You know the worst thing about the BCS? It's given lists a bad name.
I like -- nay, love -- lists. I think all sports fans do. If we didn't, columnists wouldn't share their weekly "Fantasy Must Starts," "Best Rookies," "Draft Projections," and so on.
If someone's ranking something, I'm in. The top 100 NFL players of all-time? The best albums of the century? The greatest hockey fights of the '80s? In, in and in ... And ready to point out where the listers screwed up. (Peyton Manning at No. 8? Ridiculous.)
The only thing I like better than reading someone else's list is making a list myself. I rank condiments, fruit, alphabet letters, uniforms from every sport, pizza toppings and, as of a week or so ago, the most shameful plays in the NFL.
Matter of fact, I feel a list coming on right now ...
Best Post-Season Playoff Structure
1. NFL: I wish there were only three divisions per conference so that division champs would each get a bye ... but let's not split hairs. This is the best tourney going. Now if only the Commish and the President would join forces and agree to make Super Bowl Sunday a national holiday. That way, we could all get the following Monday off.
2. NHL: A game every other night for two months. Some upsets, but not too many upsets. Sudden-death overtime with the very real possibility that the game could end on every single rush of the puck. And it all finishes with a team hoisting the coolest trophy in sports.
3. NBA: There's a nice evolutionary process that NBA teams go through. First, they sneak into the playoffs but get eliminated early on. The next season, they not only get in, but they win a round or two. The season after that, they get to the conference finals. And finally, if they're good enough, they might actually break through with a title. Only problem is, the first round takes about six weeks to complete.
4. College Football: I know I opened by bashing the BCS, but I still love the fact that every regular season game is critically important, certainly more so than in any other sport. Beyond that, I can't defend the current system. A playoff would obviously be vastly superior, but so would a return to the old approach.
Maybe I'm just being nostalgic, but I loved the scene that'd go down near the end of BBCS season (Before BCS): A good team fresh off a win against their rival, white-haired guys in pastel blazers standing in the stuffed post-game locker room, offering a bowl bid to the head coach with all the players roaring their approval. Over the holiday break, there'd be a some shootout games with fun names like the Bluebonnet or Tangerine Bowl, all of which led up to January 1st, the former title holder of "Best Day on The Sports Calendar." Five great games featuring the ten best teams, and when your head hit the pillow at the end of the night, you knew who the national champ was (at least most of the time).

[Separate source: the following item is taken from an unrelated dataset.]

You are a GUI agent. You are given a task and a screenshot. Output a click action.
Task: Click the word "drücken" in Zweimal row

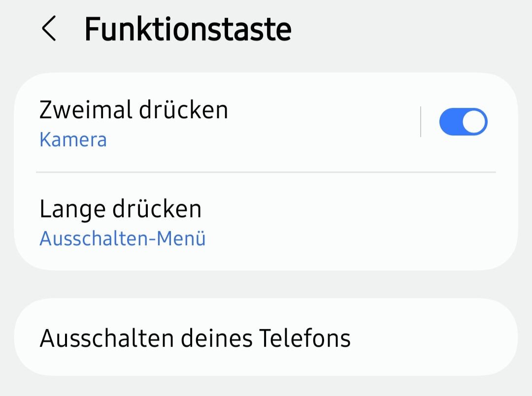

Oh, it was heaven ... Except for the fact that when you woke up the next day, the holiday break was over and it was time to go back to school.
But I digress. Now, we've got more bowl games than teams and the national championship is played in the middle of the week and named after either a financial institution or tortilla chips.
5. College Basketball: When I mention that I think March Madness is the most overrated sporting event in American sports, people look at me like I just announced the food they made wasn't good enough to feed to my dogs. Don't get me wrong, I think it's exciting. And like everyone else, I enjoy filling out the office brackets. But let's not confuse "exciting" or "fun" with "a meaningful determination of who the best team is".
6. Major League Baseball: Because of the nature of the sport, you just can't have wildcard teams ... unless the integrity of the tournament is secondary to keeping fans interested in the waning days of the regular season. They play 162 games because in baseball, the difference between the good teams and bad teams is much slighter than it is in other sports. Consider this: If the Lakers played the Grizzlies in ten best-of-five series, Kobe & Co would win all ten. But if the Yankees played the Royals in ten best-of-fives, KC would probably win a couple of series. That's why the best post-season for baseball was the old two-pennant-winners-in-a-best-of-nine series approach. I know it wouldn't draw in casual viewers, but then again, no one's watching now.
Okay, I'm all warmed up. Let's keep on listing!
Quarterback to win me one game
One of the more common sports clichés that's been tossed around the last couple years is "The NFL is a quarterback's league." Well, if that's true, then I guess they're worthy of being ranked. I don't expect many people to agree with the order in which I've laid out my top half-dozen single-callers, but the only question I considered was: If I needed to win one game, who would I want under center?
1. Ben Roethlisberger: Yes, I'm a Steelers fan, so feel free to accuse me of wearing black-and-gold-colored glasses. Keep in mind, though, that I encouraged the Rooneys to dump Roethlisberger after his "misunderstanding" in Georgia last spring. (For better or worse, the organization decided against accepting my advice.) Point is, I'm not blinded by rooting interest. With that caveat out of the way, let me explain my thinking: Roethlisberger is the only quarterback in the league who's proven he can consistently win while playing behind a subpar offensive line. He's roughly halfway through his career, and he's already got two rings. That virtually guarantees him of a spot in the Hall of Fame assuming he behaves himself off the field for the next half-dozen or so years. Former Raiders quarterback Jim Plunkett is the only two-time Super Bowl winning quarterback not in the Hall of Fame -- excluding Patriots quarterback Tom Brady who is still playing, wise guys.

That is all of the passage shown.